STORED ROWS:
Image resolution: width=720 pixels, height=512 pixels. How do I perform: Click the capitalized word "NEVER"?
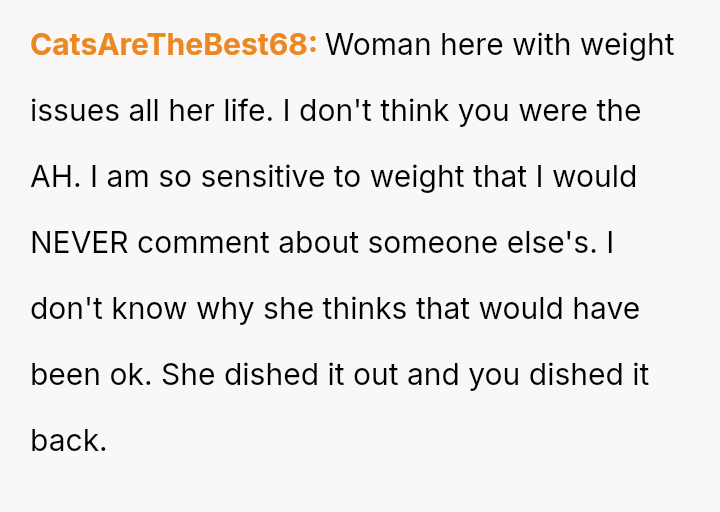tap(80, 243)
* * *
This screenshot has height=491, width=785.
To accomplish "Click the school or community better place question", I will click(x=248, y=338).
...
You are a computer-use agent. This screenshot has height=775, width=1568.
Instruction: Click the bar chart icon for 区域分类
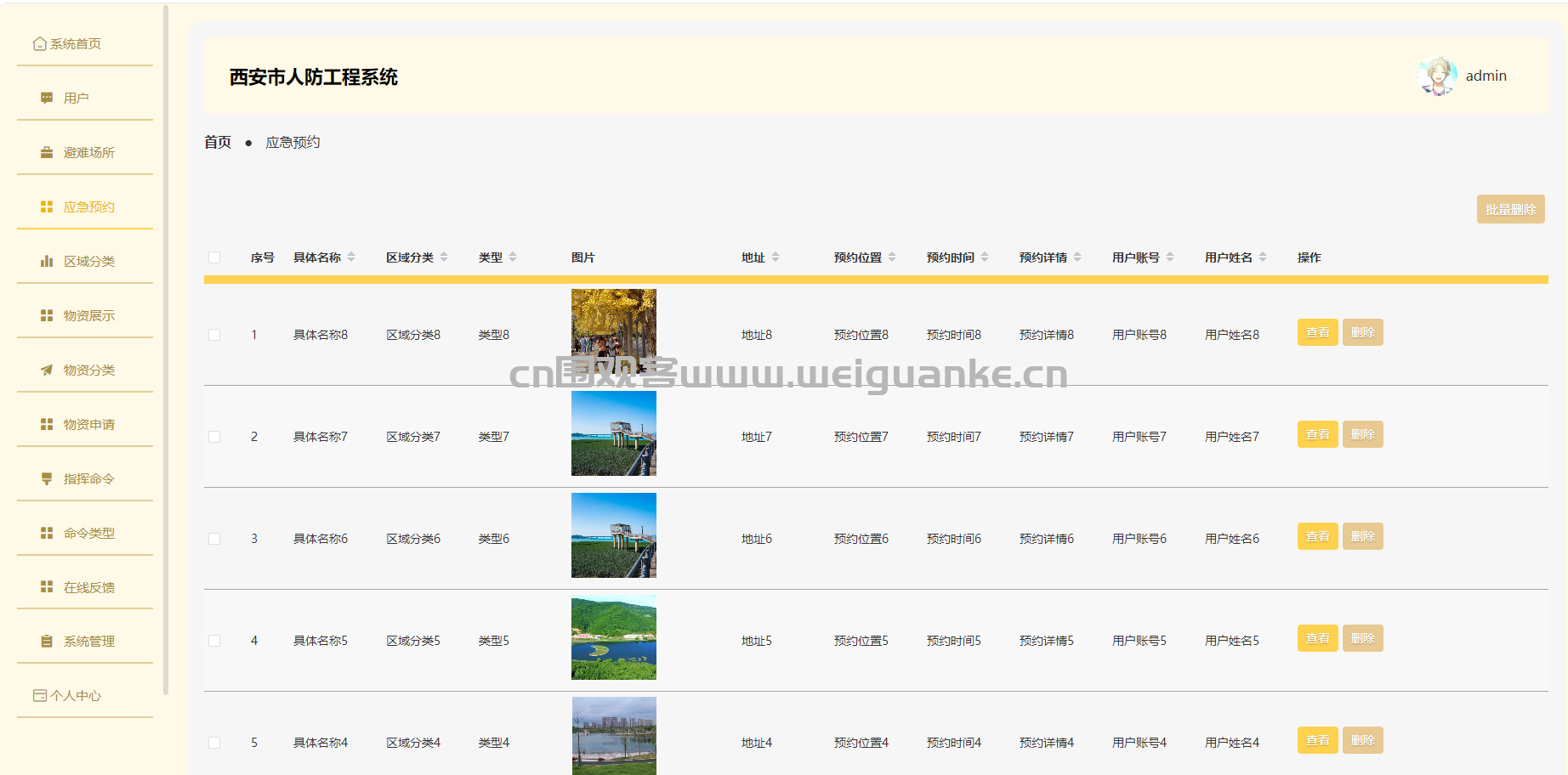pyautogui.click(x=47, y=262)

WHAT YOU NEED TO DO:
Render the data from the line containing "Image resolution: width=720" through the line containing "tap(80, 243)" as a JSON list of strings, one string per line, with blank lines and pictures left out.

CORRECT OUTPUT:
[
  "Image resolution: width=720 pixels, height=512 pixels. How do I perform: Click the capitalized word \"NEVER\"?",
  "tap(80, 243)"
]